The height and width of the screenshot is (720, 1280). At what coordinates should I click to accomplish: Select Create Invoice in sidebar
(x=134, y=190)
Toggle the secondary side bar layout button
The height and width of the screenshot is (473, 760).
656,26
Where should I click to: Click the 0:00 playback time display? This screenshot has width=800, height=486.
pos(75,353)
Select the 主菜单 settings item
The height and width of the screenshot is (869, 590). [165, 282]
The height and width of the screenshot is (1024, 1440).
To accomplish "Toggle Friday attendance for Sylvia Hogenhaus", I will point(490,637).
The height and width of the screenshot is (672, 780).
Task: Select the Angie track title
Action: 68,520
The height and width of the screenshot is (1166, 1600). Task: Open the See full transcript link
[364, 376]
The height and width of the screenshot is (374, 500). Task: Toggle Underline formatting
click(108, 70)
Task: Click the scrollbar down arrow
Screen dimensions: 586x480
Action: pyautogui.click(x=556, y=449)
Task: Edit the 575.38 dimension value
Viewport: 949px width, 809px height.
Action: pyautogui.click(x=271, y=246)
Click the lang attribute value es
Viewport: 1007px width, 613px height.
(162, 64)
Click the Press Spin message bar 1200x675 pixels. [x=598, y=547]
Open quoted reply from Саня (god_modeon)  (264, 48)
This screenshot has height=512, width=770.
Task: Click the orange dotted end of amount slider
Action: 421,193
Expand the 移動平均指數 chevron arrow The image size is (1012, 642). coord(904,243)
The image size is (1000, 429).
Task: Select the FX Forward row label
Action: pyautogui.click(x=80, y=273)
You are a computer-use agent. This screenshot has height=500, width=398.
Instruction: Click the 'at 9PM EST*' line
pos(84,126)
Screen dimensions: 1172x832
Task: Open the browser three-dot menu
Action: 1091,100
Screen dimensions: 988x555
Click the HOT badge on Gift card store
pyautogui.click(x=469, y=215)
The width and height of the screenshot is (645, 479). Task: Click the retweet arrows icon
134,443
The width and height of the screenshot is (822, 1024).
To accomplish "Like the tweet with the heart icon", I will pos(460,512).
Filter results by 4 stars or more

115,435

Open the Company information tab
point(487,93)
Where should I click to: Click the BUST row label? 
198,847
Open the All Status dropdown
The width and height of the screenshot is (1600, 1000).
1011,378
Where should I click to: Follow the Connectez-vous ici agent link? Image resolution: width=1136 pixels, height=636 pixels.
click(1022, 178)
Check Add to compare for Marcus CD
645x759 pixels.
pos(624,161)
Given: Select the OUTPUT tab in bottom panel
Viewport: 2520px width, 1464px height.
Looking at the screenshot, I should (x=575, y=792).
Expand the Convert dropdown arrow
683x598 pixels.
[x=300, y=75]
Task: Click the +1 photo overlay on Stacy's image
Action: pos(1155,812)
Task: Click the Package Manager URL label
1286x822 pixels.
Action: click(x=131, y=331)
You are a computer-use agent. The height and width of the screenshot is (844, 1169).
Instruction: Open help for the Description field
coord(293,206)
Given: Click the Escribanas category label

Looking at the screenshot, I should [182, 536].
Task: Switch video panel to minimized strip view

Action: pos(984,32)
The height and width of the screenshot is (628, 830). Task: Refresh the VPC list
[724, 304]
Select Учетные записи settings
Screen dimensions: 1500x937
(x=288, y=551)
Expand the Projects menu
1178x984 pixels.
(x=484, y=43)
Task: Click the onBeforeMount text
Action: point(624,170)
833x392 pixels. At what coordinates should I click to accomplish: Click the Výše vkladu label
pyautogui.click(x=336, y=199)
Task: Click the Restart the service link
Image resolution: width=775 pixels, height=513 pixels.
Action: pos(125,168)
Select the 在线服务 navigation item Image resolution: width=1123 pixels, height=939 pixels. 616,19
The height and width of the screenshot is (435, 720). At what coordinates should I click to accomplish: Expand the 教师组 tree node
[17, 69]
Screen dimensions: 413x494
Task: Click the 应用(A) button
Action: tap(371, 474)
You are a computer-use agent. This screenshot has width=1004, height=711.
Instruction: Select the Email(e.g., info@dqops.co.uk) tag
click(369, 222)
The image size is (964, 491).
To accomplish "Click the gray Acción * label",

════════════════════

(Exercise aim): Copy all lines from the entries that contain the word "computer".

(Answer area):
You are a computer-use agent. This screenshot has height=500, width=398.
You are a computer-use agent. The height and width of the screenshot is (844, 1169).
You are a computer-use agent. This screenshot has width=1004, height=711.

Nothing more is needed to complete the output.